Sterling drops to a three-year low against the euro

Downward pressure weighs on pound ahead of key data being released

Sterling symbols on the Bank of England floor: the currency fell below $1.29 on Monday, the lowest level since July 11th and down 0.2 per cent on the day.

Sterling symbols on the Bank of England floor: the currency fell below $1.29 on Monday, the lowest level since July 11th and down 0.2 per cent on the day.

 

Sterling has hit a three-year low against the euro, with the UK currency trading above 87p against the euro on Monday. A string of key UK economic data – including July inflation figures due on Tuesday – are expected to determine the short-term direction of the currency.

The sterling weakness will put further pressure on Irish exporters to the UK. Ibec warned earlier this month that if the euro approached 90p sterling, some 7,500 jobs and €700 million in exports from the agri-food sector would be at risk. The organisation has called for Government intervention to support affected companies.

Sterling lost some 0.7 per cent against the euro on Monday, trading at about 87p against the euro in New York on Monday night. Market data showed that significant speculative positions had been taken against the UK currency, though many analysts also expect the euro to remain weak in the months ahead.

Sterling dropped before reports this week on July UK inflation, retail sales and jobless claims, which are forecast to show the British economy is struggling in the wake of the June 23rd referendum. Brexit has pushed the pound down 12 per cent on a trade-weighted basis since the European Union referendum, which will fuel import costs and feed through to consumer prices. The Bank of England expects to price-gains to accelerate in the coming months, and economists see it bursting through the 2 per cent goal in the second quarter of 2017, sooner than projected before the referendum.

The pound dropped to a 31-year low against the US dollar after the Brexit vote, and resumed its decline following the Bank of England’s decision this month to cut interest rates and boost monetary stimulus.

The currency fell below $1.29 on Monday, the lowest since July 11th and down 0.2 per cent on the day. It has dropped more than 13 per cent against the US currency since the Brexit vote.

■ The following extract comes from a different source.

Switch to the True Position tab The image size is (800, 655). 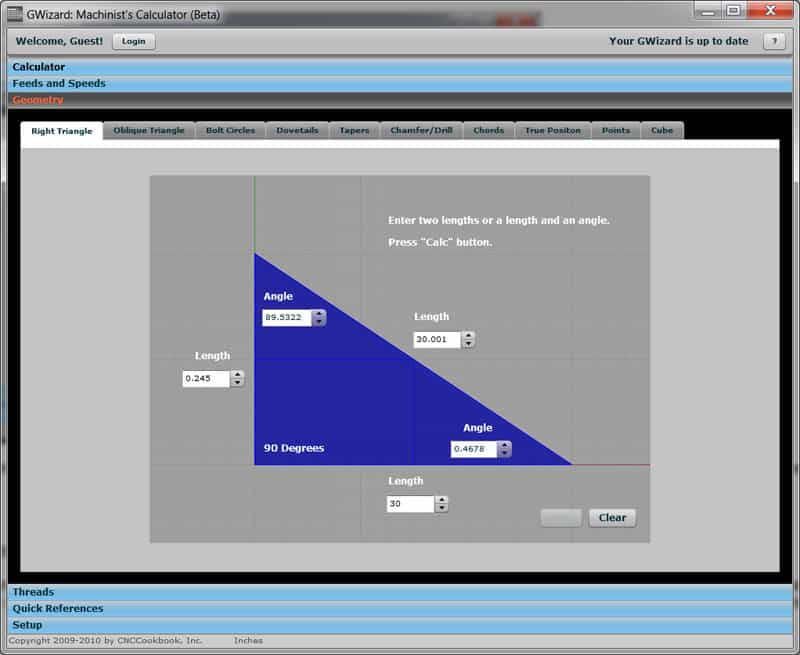[x=552, y=130]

“[There is] no point over-thinking. Sterling is prone to short-covering but is also trending lower over time,” Société Générale strategist Kit Juckes said.

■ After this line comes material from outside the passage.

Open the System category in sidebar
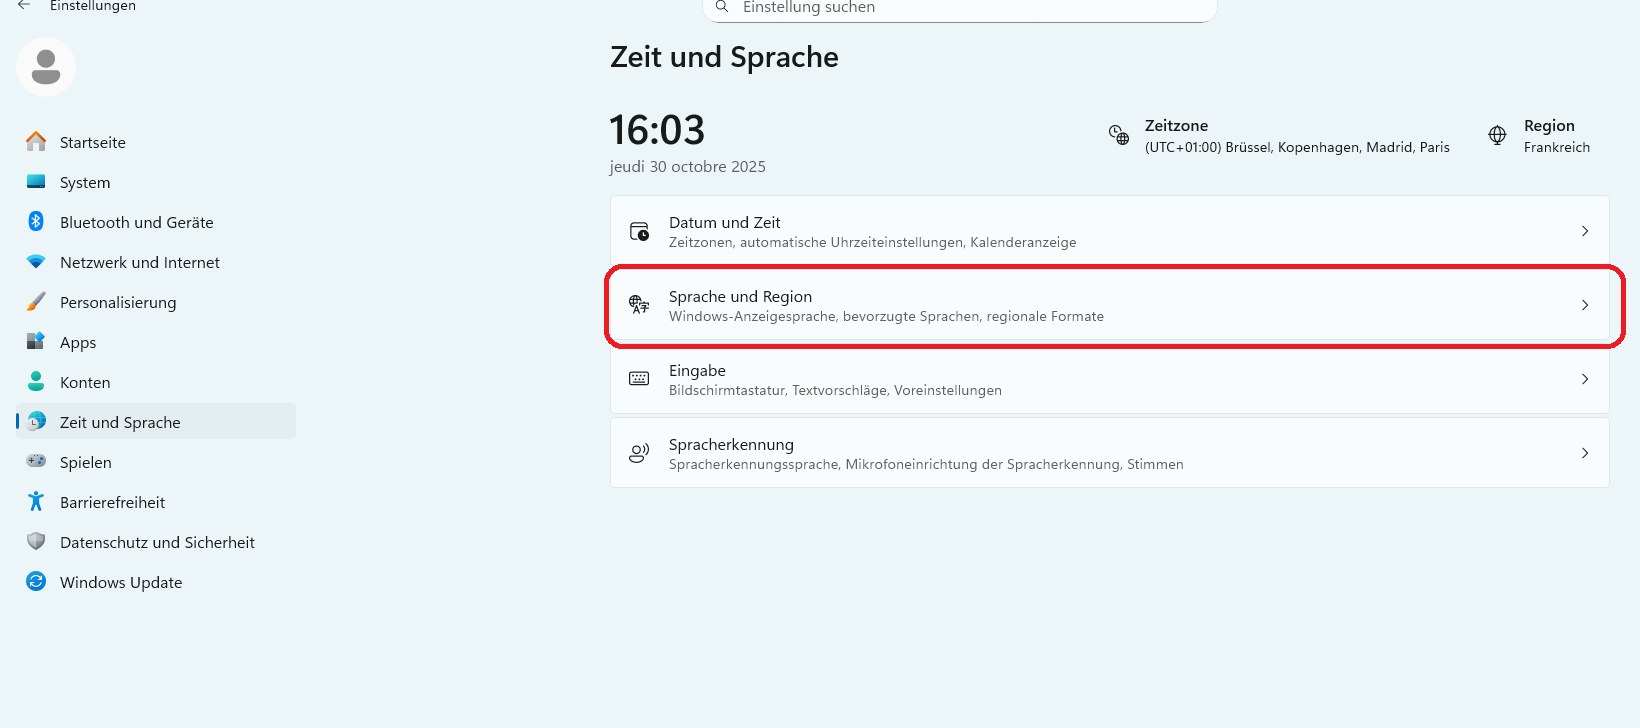1640x728 pixels. click(x=85, y=182)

Further sterling weakness would put pressure on forecasters to reduce their Irish growth forecasts for 2017. Ibec calculates that every 1 per cent drop in the value of sterling against the euro translates to a 0.7 per cent decline in exports to the UK. Slower UK economic growth will also affect Irish exporters by slowing demand

While surveys have already signalled contractions in manufacturing, construction and services since the EU referendum, this week’s data will provide more concrete evidence of the state of the economy.

The Bank of England cut interest rates to a record low and restarted its quantitative-easing programme on August 4th in an attempt to shield Britain from the effects of its decision to quit the world’s biggest single market.The reports will provide “the first real numbers” on the nation’s economy since the vote, said Richard Falkenhall, a strategist at SEB in Stockholm.

Market forecasters expect Tuesday’s July inflation data to show a 0.5 per cent annual rise. The inflation figures will have an influence on Bank of England policy. The central bank acted to boost the economy following the Brexit vote, but if inflation rises too quickly, then it may be limited in what further measures it takes.

For the moment, investors expect central bank stimulus to continue in the UK, US and the euro zone, which helped to drive equity markets to new highs yesterday.

Better-than-estimated corporate earnings have also helped lift stocks in the past month, boosting valuations.While the S&P500’s price relative to future earnings has climbed to the highest since 2002, volatility with American shares remained near all-time lows. “Stocks have retained a hot pitch and there’s a lot of demand for equities,” said Andrew Brenner, the head of international fixed income for National Alliance Capital Markets.